TEMPO.CO, Jakarta - Edward Omar Sharif Hiariej atau yang akrab disebut Eddy Hiariej menjadi Wakil Menteri Hukum dalam Kabinet Merah Putih yang dibentuk Presiden Prabowo Subianto. Eddy sebelumnya pernah menjabat sebagai Wakil Menteri Hukum dan Hak Asasi Manusia di era Presiden Joko Widodo.
Eddy lahir di Ambon, Maluku pada 10 April 1973. Setelah lulus Sekolah Menengah Atas pada 1992, dia menempuh jenjang pendidikan tinggi di Universitas Gadjah Mada (UGM), Yogyakarta. Dia sempat gagal lulus tes Ujian Masuk Perguruan Tinggi Negeri (UMPTN), namun akhirnya duduk di Fakultas Hukum UGM pada 1993
Eddy menyelesaikan pendidikan strata 1 pada 1998 dan langsung. Dia kemudian mengabdi sebagai dosen di UGM. Eddy menempuh pendidikan strata 2 empat tahun berselang dan lulus pada 2004. Eddy meraih gelar doktor dari kampus yang sama pada 2009 dan akhirnya diangkat sebagai Guru Besar Ilmu Hukum Pidana FH UGM pada usia 37 tahun, tepatnya pada tahun 2010.
Selain sebagai dosen, Eddy juga dikenal rajin menerbitkan buku. Dia pernah menulis buku berjudul Asas Legalitas dan Penemuan Hukum dalam Hukum Pidana (2009), Teori dan hukum Pembuktian (2012), Prinsip-prinsip Hukum Pidana (2016), Pengantar Hukum Pidana Internasional (2009), Hukum Acara Pidana (2015), Pengadilan Atas beberapa Kejahatan Serius Terhadap HAM (2010) dan sebagainya.
Meski tergolong masih muda, ia sudah sering terlibat sebagai saksi ahli di berbagai persidangan. Satu di antaranya adalah bersaksi di kasus yang menjerat eks Gubernur DKI Jakarta, Basuki Tjahaja Purnama, pada tahun 2017.

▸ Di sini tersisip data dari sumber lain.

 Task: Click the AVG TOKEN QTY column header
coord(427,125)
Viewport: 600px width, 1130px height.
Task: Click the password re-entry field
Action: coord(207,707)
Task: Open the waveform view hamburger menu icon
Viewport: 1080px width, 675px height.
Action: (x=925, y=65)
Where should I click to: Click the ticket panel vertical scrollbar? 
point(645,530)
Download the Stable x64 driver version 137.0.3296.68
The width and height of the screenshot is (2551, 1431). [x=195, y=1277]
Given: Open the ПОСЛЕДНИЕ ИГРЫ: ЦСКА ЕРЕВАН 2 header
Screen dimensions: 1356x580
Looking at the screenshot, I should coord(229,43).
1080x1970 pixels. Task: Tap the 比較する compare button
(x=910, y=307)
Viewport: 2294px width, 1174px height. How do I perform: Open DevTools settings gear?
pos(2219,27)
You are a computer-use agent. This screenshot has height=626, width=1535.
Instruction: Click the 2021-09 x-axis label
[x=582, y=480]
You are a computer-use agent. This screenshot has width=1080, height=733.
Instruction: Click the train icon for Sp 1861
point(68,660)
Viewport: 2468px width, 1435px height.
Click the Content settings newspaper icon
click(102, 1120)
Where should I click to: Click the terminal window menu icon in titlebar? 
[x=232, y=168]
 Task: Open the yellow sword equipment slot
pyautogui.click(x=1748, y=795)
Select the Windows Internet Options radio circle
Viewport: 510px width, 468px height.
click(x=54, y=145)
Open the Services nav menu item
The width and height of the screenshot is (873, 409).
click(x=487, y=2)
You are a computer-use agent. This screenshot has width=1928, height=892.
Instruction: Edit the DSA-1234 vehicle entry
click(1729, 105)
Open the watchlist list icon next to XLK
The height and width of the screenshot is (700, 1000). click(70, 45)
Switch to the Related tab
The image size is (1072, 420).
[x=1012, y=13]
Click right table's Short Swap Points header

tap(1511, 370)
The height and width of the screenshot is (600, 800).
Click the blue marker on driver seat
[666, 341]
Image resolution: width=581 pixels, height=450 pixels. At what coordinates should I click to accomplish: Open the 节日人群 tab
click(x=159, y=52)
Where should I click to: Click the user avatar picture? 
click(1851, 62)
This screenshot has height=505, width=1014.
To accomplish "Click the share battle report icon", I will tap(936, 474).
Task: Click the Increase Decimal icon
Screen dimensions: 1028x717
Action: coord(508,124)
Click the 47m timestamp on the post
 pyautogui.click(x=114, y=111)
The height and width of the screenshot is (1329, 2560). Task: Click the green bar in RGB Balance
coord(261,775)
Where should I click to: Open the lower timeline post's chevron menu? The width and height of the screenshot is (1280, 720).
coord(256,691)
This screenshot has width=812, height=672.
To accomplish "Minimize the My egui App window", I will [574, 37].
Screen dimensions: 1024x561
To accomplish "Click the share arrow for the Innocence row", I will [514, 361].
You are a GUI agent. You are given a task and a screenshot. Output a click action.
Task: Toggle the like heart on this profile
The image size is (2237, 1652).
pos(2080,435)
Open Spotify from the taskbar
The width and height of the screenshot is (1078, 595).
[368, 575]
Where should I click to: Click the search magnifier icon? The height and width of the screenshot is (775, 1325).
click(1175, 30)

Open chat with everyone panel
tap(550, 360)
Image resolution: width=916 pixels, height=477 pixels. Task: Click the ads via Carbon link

Karier politik hingga tersandung kasus korupsi
Sebelum masuk kabinet untuk pertama kalinya, Eddy sempat menjadi saksi ahli pasangan Jokowi-Ma'ruf Amin dalam sidang sengketa hasil Pemilihan Presiden (Pilpres) 2019 di Mahkamah Konstitusi. Pada 23 Desember 2020, Jokowi pun mengangkatnya sebagai Wamenkumham, mendampingi Yasonna Laoly yang menjabat sebagai menteri.
Eddy mengundurkan diri dari posisinya tiga tahun kemudian, tepatnya pada 6 Desember 2023. Dia mundur setelah Komisi Pemberantasan Korupsi (KPK) menetapkannya sebagai tersangka kasus dugaan gratifikasi.
KPK menduga Eddy menerima aliran dana dari pengusaha Helmut Hermawan dalam pengurusan sengketa kepempilikan PT Citra Lampia Mandiri. Perusahaan itu memiliki konsesi tambang nikel seluas 2.660 hektare di Luwu Timur, Sulawesi Selatan.
Menurut penyidikan KPK saat itu, Eddy menerima aliran dana melalui dua orang dekatnya, Yogi Arie Rukmana dan Yosi Andika Mulyadi. Eddy diduga memperjual-belikan kekuasaannya untuk memihak salah satu kubu yang bersengketa.
Tak terima dengan penetapan status tersangka itu, Eddy Hiariej mengajukan gugatan praperadilan terhadap KPK di Pengadilan Negeri Jakarta Selatan. Hakim tunggal Estiono pun mengabulkan gugatan Edy dan menyatakan penetapan tersangka oleh KPK tidak sah.
KPK sempat menyatakan akan kembali menetapkan Eddy sebagai tersangka pasca putusan praperadilan itu. Pasalnya, putusan itu hanya mempermasalahkan prosedur hukum, bukan substansi perkara. Namun, hingga saat ini KPK tak kunjung mengeluarkan surat perintah penyidikan baru terhadap Eddy.